**TUGAS TERTULIS A**
Salin ulang semua entri di bawah ini secara persis, baris demi baris, tanpa menyertakan gambarnya.

**TEKS YANG DIBERIKAN**

%%

Latar Belakang
Pendidikan berperan penting dalam membentuk generasi kritis, inovatif, dan berdaya saing tinggi. Salah satu upaya strategis untuk mencapainya adalah melalui pembelajaran matematika di sekolah dasar. Namun, kenyataannya matematika kerap dipersepsikan sulit sehingga menurunkan minat belajar siswa. Oleh karena itu, diperlukan penerapan teori belajar yang mampu meningkatkan pemahaman sekaligus motivasi siswa. Teori belajar kognitif dipandang relevan karena menekankan keterlibatan aktif siswa dalam mengolah informasi dan mengaitkan konsep baru dengan pengetahuan yang telah dimiliki. Dengan demikian, penerapan teori kognitif dalam pembelajaran matematika diharapkan dapat meningkatkan efektivitas proses belajar siswa (Ritonga & Wandini, 2023, hlm. 29899)
Kognitif secara etimologis berarti berpikir (cogitare) dan dalam kajian psikologi pendidikan mencakup aktivitas mental seperti memahami, mengingat, menalar, serta memecahkan masalah (Nasution, 2011, hlm. 17; Suharti, 2011, hlm. 28). Teori kognitif muncul sebagai kritik terhadap behaviorisme yang memandang belajar sebatas hubungan stimulus–respon (Soemanto, 2003, hlm. 45). Dalam praktik pendidikan dasar, teori ini sangat penting karena menekankan keterlibatan aktif siswa dalam mengonstruksi pengetahuan melalui pengalaman belajar dan interaksi sosial. Dengan demikian, penerapan teori belajar kognitif di sekolah dasar diharapkan mampu menciptakan proses pembelajaran yang lebih bermakna (Pahru dkk., 2023, hlm. 1071)
Teori pembelajaran berfungsi sebagai dasar konseptual bagi guru dalam merancang strategi mengajar yang efektif. Di antara berbagai teori, kognitif dan konstruktivisme menempati posisi penting karena menekankan proses berpikir, pemecahan masalah, serta keterlibatan aktif siswa dalam membangun pengetahuan. Kedua teori ini melahirkan pendekatan seperti discovery learning dan meaningful learning yang relevan dengan tuntutan pendidikan modern (Arifin, 2021, hlm. 22; Budyastuti & Fauziati, 2021, hlm. 41). Dengan memahami dan menerapkan teori kognitif dan konstruktivisme, guru diharapkan mampu meningkatkan kualitas pembelajaran yang adaptif terhadap kebutuhan abad 21 (Habsy dkk., 2024, hlm. 309–310)

%%

**BARIS ENTRI**
%%

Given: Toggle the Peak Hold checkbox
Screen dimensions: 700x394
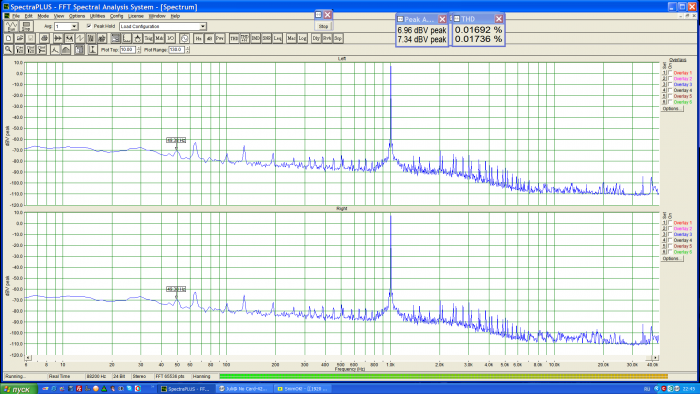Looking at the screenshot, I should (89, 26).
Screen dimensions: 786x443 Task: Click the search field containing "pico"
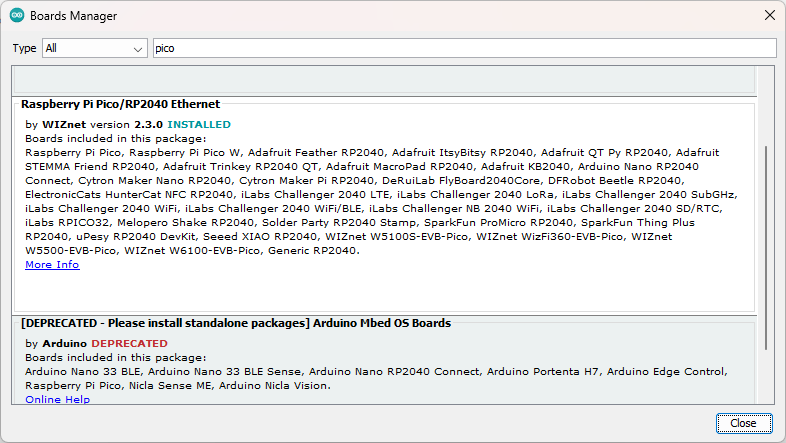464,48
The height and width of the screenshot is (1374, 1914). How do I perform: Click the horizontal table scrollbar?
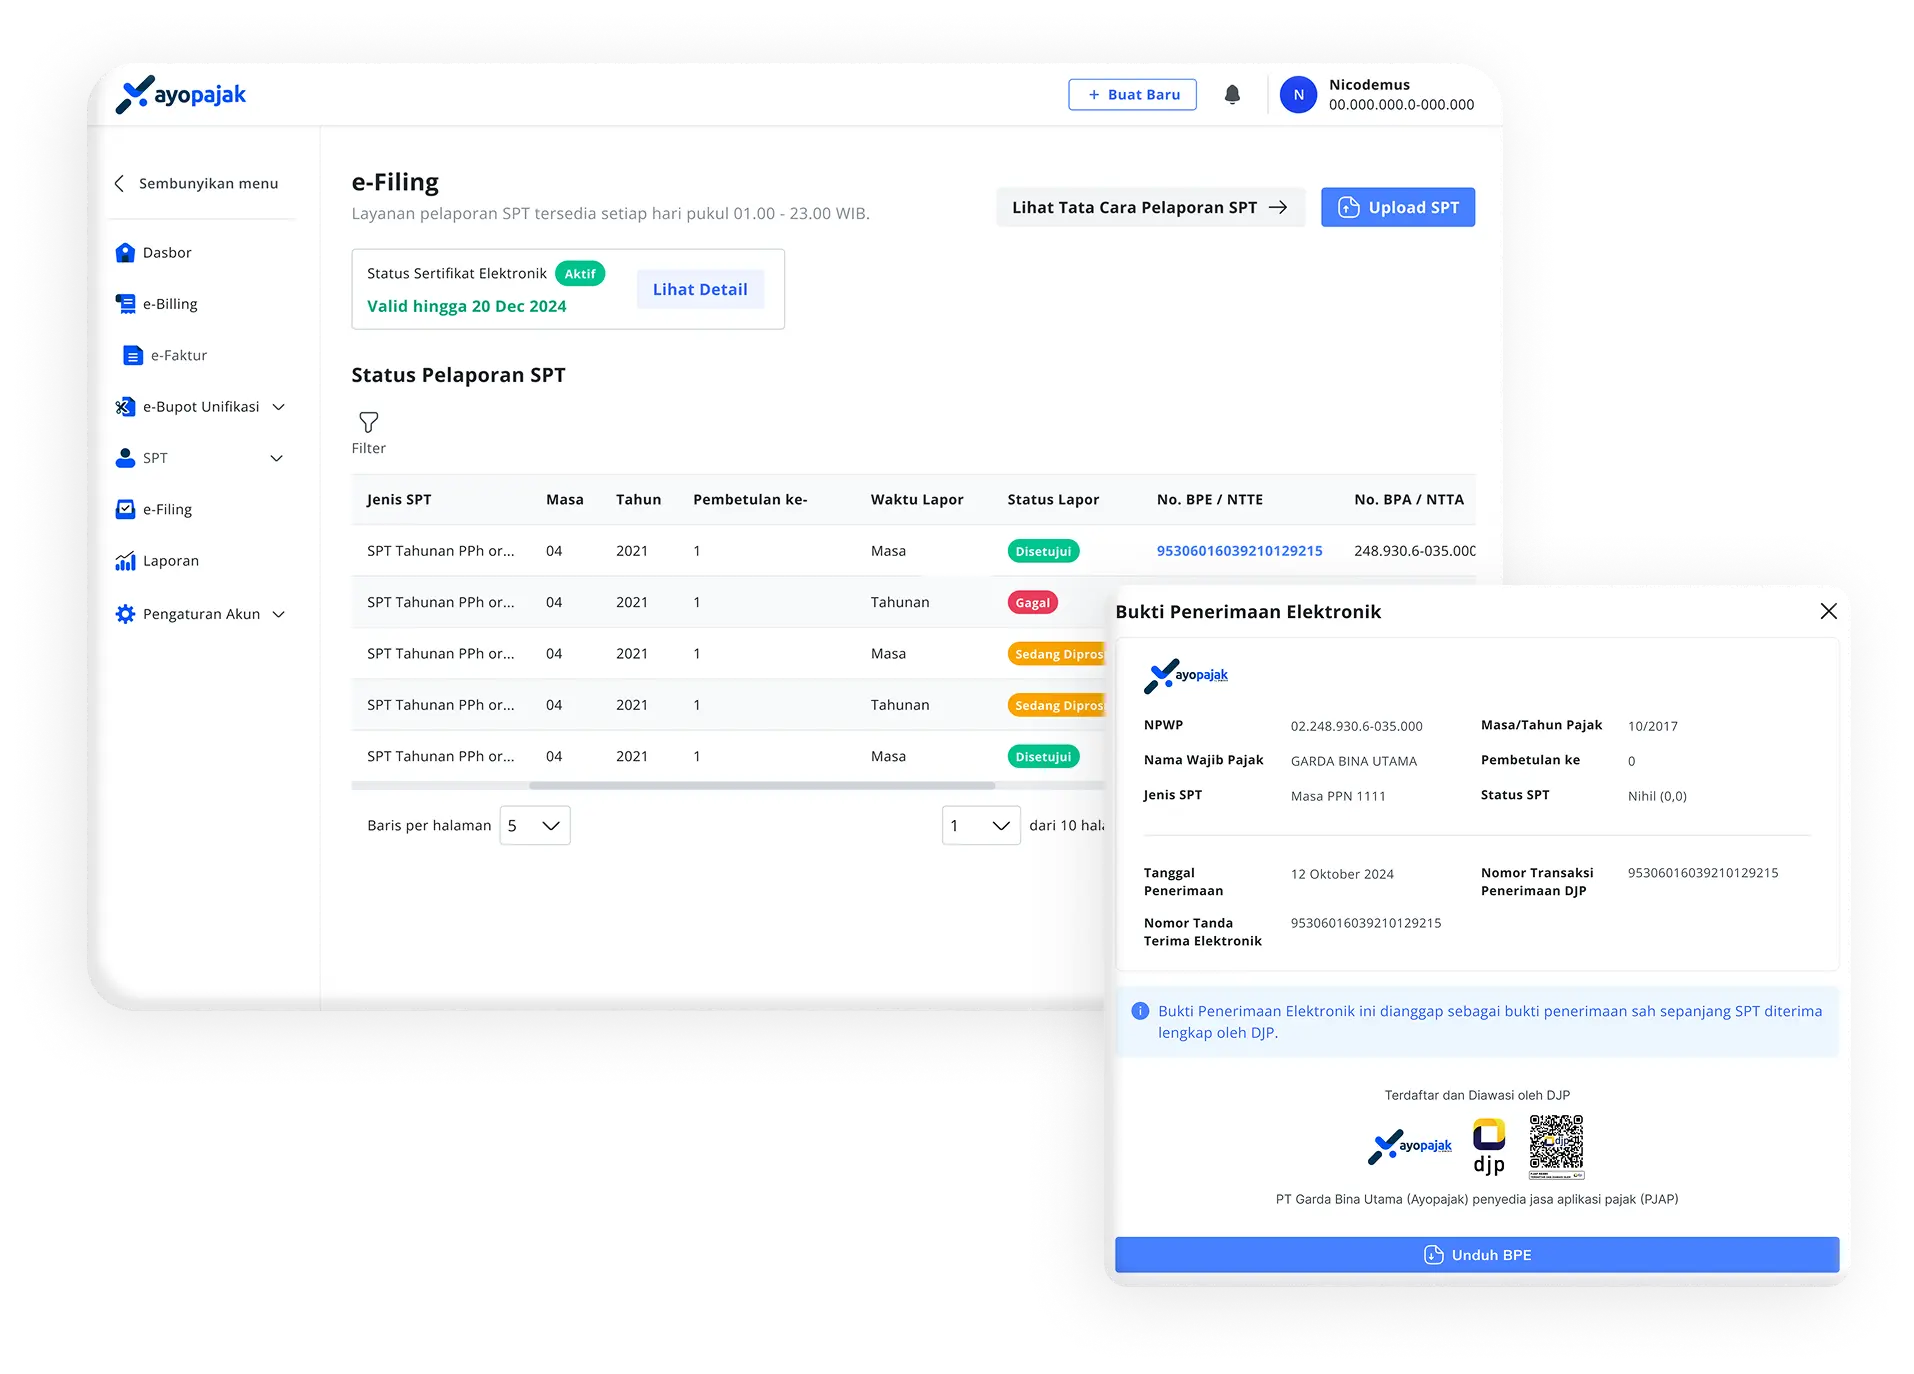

%%

**TUGAS TERTULIS B**
Lanjutkan teks tentang teori belajar kognitif dalam pembelajaran matematika di atas, mulai setelah kalimat terakhirnya.

**HASIL TUGAS A**
Given: Toggle the Peak Hold checkbox
Screen dimensions: 700x394
Looking at the screenshot, I should (89, 26).
Screen dimensions: 786x443 Task: Click the search field containing "pico"
464,48
The height and width of the screenshot is (1374, 1914). How do I perform: Click the horizontal table scrollbar?

**HASIL TUGAS B**
Teori pembelajaran berfungsi menjelaskan mekanisme terjadinya proses belajar sehingga dapat dijadikan acuan dalam praktik pendidikan. Teori kognitivisme secara khusus lebih menekankan pada bagaimana peserta didik memproses informasi dibandingkan sekadar menilai hasil belajarnya. Tokoh-tokoh utama seperti Piaget, Bruner, Ausubel, dan Gagne menegaskan bahwa pengetahuan dibangun melalui proses mental yang aktif dan sistematis. Menurut Bruner, teori pembelajaran juga berperan dalam mendukung profesionalitas guru, khususnya dalam merancang kurikulum yang kontekstual dan sesuai kebutuhan peserta didik (Nurhadi, 2020, hlm. 77–79)
Belajar merupakan inti dari kegiatan pendidikan, karena melalui proses belajar terjadi perubahan pengetahuan, sikap, dan keterampilan siswa (Pane & Dasopang, 2017, hlm. 2). Teori kognitif, sebagaimana dikembangkan oleh Piaget, Bruner, dan Ausubel, menekankan bahwa belajar adalah proses mental aktif yang menghubungkan informasi baru dengan struktur kognitif yang telah dimiliki individu (Sutarto, 2017, hlm. 3). Dalam pembelajaran Pendidikan Agama Islam, teori kognitif relevan karena dapat membantu siswa memahami konsep secara mendalam, menumbuhkan keterampilan berpikir kritis, serta mengembangkan kemampuan reflektif. Hal ini menjadikan teori kognitif sebagai salah satu landasan penting dalam meningkatkan kualitas pendidikan agama di sekolah (Nurdiyanto dkk., 2023, hlm. 8810–8811)
Salah satu tantangan utama dalam pendidikan dasar adalah menciptakan pembelajaran yang tidak hanya fokus pada penguasaan materi, tetapi juga mendorong perkembangan kemampuan berpikir kritis siswa. Selama ini, pendekatan behavioristik masih dominan digunakan, yang cenderung menekankan hafalan dan pengulangan. Padahal, pembelajaran yang hanya berorientasi pada hasil kurang mampu menumbuhkan pemahaman yang mendalam. Teori belajar kognitif hadir sebagai solusi karena lebih menekankan proses berpikir siswa, keterlibatan mental, dan interaksi sosial sebagai faktor penting dalam mengonstruksi pengetahuan (Pahru dkk., 2023, hlm. 1072).
Perkembangan ilmu pengetahuan dan teknologi di era digital menuntut pendidikan untuk melahirkan peserta didik yang tidak hanya cerdas secara kognitif, tetapi juga mampu berpikir kritis dan kreatif. Teori pembelajaran, khususnya kognitif dan konstruktivisme, menawarkan kerangka konseptual bagi guru dalam merancang pembelajaran yang menekankan proses berpikir, pemecahan masalah, dan pembelajaran bermakna. Implementasi kedua teori ini dapat mendorong lahirnya inovasi dalam pembelajaran, misalnya melalui pendekatan discovery learning dan meaningful learning (Habsy dkk., 2024, hlm. 310). Latar belakang ini menunjukkan pentingnya pemahaman teori kognitif dan konstruktivisme untuk meningkatkan mutu pendidikan sesuai kebutuhan abad 21.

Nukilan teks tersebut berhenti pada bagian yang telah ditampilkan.